** begin PROVIDED TEXT **

Wednesday, August 31, 2011

Baked Spaghetti

This is the first recipe I think that I can ever claim as my own.  It’s so simple but it was so good that I don’t think I’ll ever make regular spaghetti again!  The best part is the cheese layer in the middle – makes it so yummy.  Enjoy!

Ingredients:

-2 (14.5 oz) cans diced tomatoes with oregano and basil, with juice

-12 oz spaghetti (I use angel hair), cooked and drained

-1 pound ground beef, browned and drained

-2 cups (8 oz) shredded cheddar cheese

Directions:

1.  Preheat oven to 350 degrees.  Spray a 13x9 baking dish.  Cook spaghetti per directions on box.  Cook beef until no longer pink; drain.  Add tomatoes and sprinkles of salt, pepper, oregano, onion and garlic powder (to taste).  Heat through.

2.  Place half of the cooked spaghetti in baking dish.  Top with half of beef mixture and half of cheese.  Repeat layers.

3.  Bake, uncovered, at 350 for 15-25 minutes or until cheese is melted and lightly browned.

DSC_0112Admittedly, it’s not the best picture but it tastes SO good!

** end PROVIDED TEXT **

GOAL 1 =>
Set down everything in the baked spaghetti recipe from "-2 (14.5 oz)" down to "taste).  Heat through.", with no changes.
The recipe text and the records have no connection to each other.

** begin GIVEN INFORMATION **

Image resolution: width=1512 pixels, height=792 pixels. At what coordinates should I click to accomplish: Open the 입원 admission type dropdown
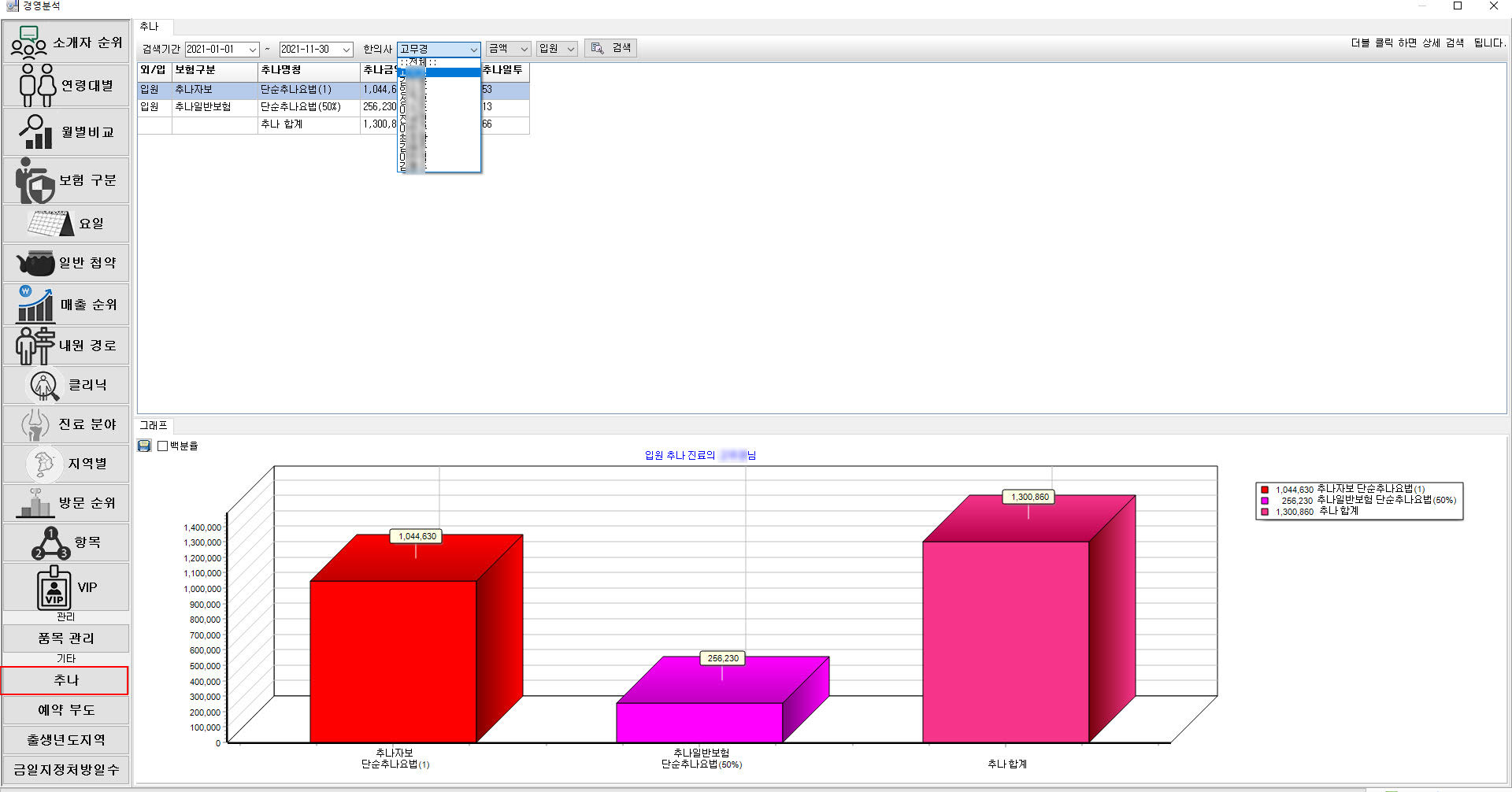(571, 49)
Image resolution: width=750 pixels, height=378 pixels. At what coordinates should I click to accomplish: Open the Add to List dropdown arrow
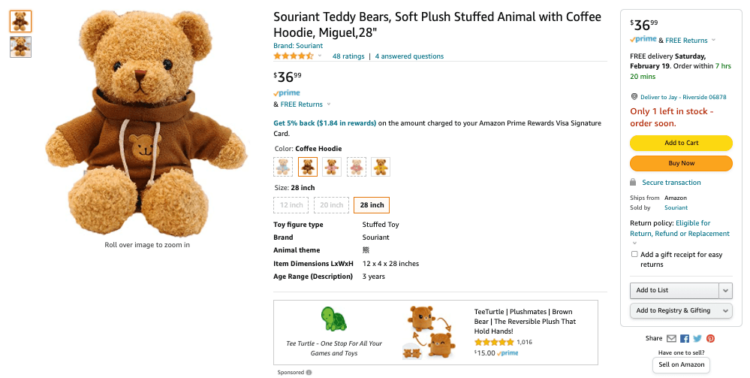(725, 290)
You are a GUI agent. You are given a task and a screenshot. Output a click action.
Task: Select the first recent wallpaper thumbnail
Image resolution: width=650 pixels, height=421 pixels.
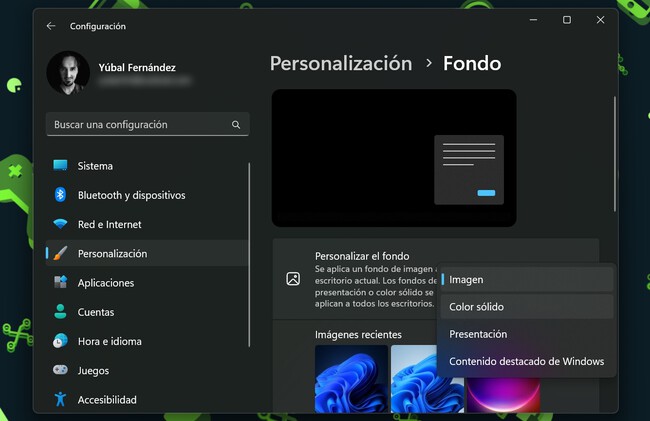350,378
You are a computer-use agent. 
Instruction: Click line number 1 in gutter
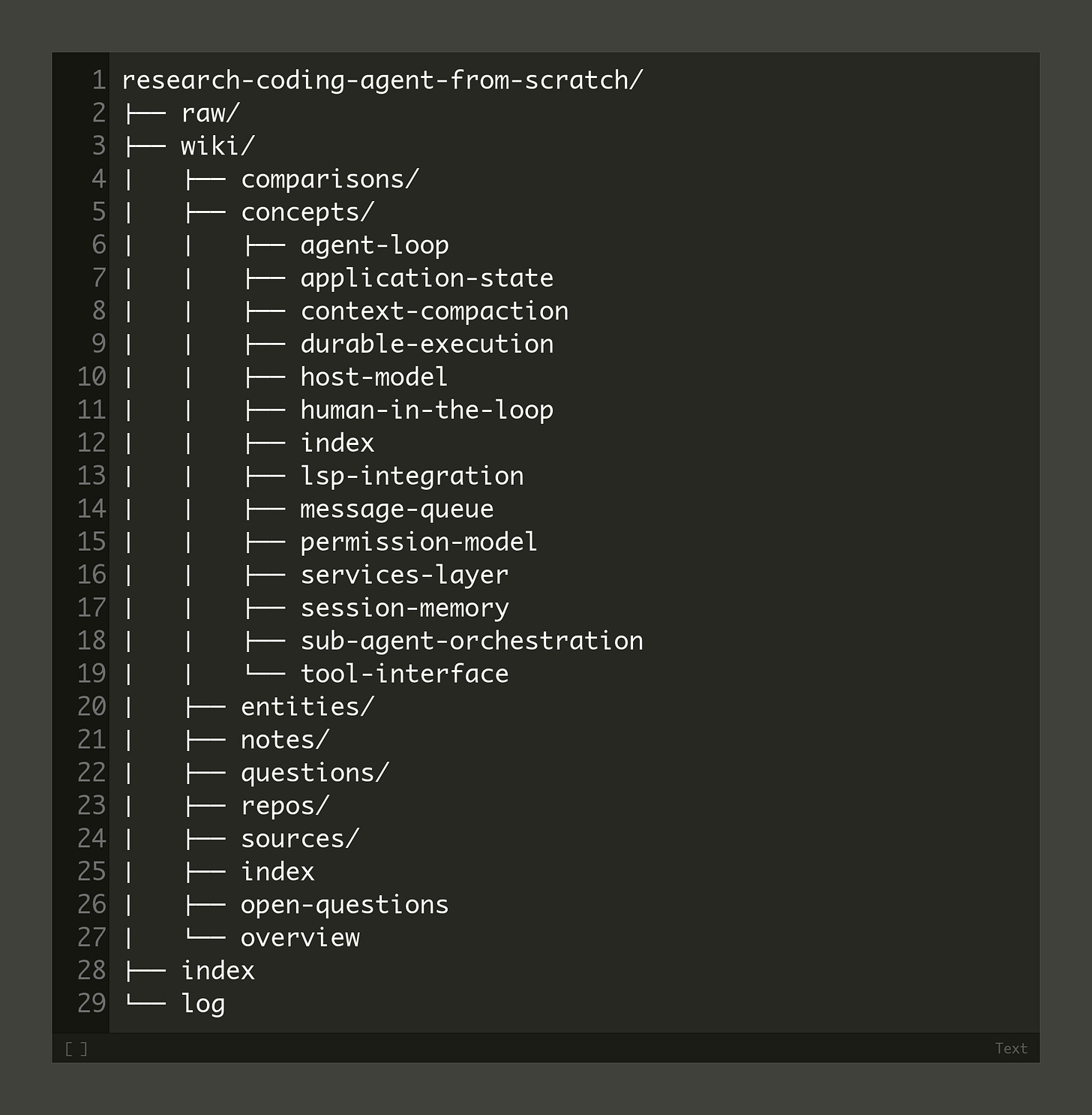point(98,80)
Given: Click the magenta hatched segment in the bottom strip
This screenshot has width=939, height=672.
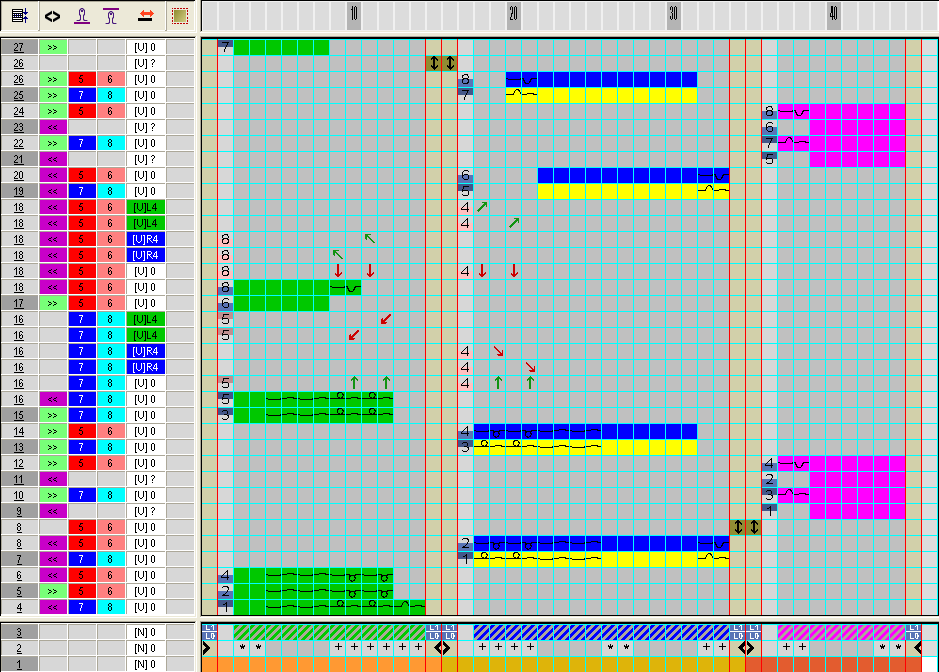Looking at the screenshot, I should click(x=840, y=632).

** end GIVEN INFORMATION **

GOAL 2 =>
Identify each line of the records that contains the string "height", matching case exactly, and copy those lines.

WRITTEN REPLY 1 =>
-2 (14.5 oz) cans diced tomatoes with oregano and basil, with juice

-12 oz spaghetti (I use angel hair), cooked and drained

-1 pound ground beef, browned and drained

-2 cups (8 oz) shredded cheddar cheese

Directions:

1.  Preheat oven to 350 degrees.  Spray a 13x9 baking dish.  Cook spaghetti per directions on box.  Cook beef until no longer pink; drain.  Add tomatoes and sprinkles of salt, pepper, oregano, onion and garlic powder (to taste).  Heat through.

WRITTEN REPLY 2 =>
Image resolution: width=1512 pixels, height=792 pixels. At what coordinates should I click to accomplish: Open the 입원 admission type dropdown
Image resolution: width=750 pixels, height=378 pixels. At what coordinates should I click to accomplish: Open the Add to List dropdown arrow
Image resolution: width=650 pixels, height=421 pixels.
This screenshot has width=939, height=672.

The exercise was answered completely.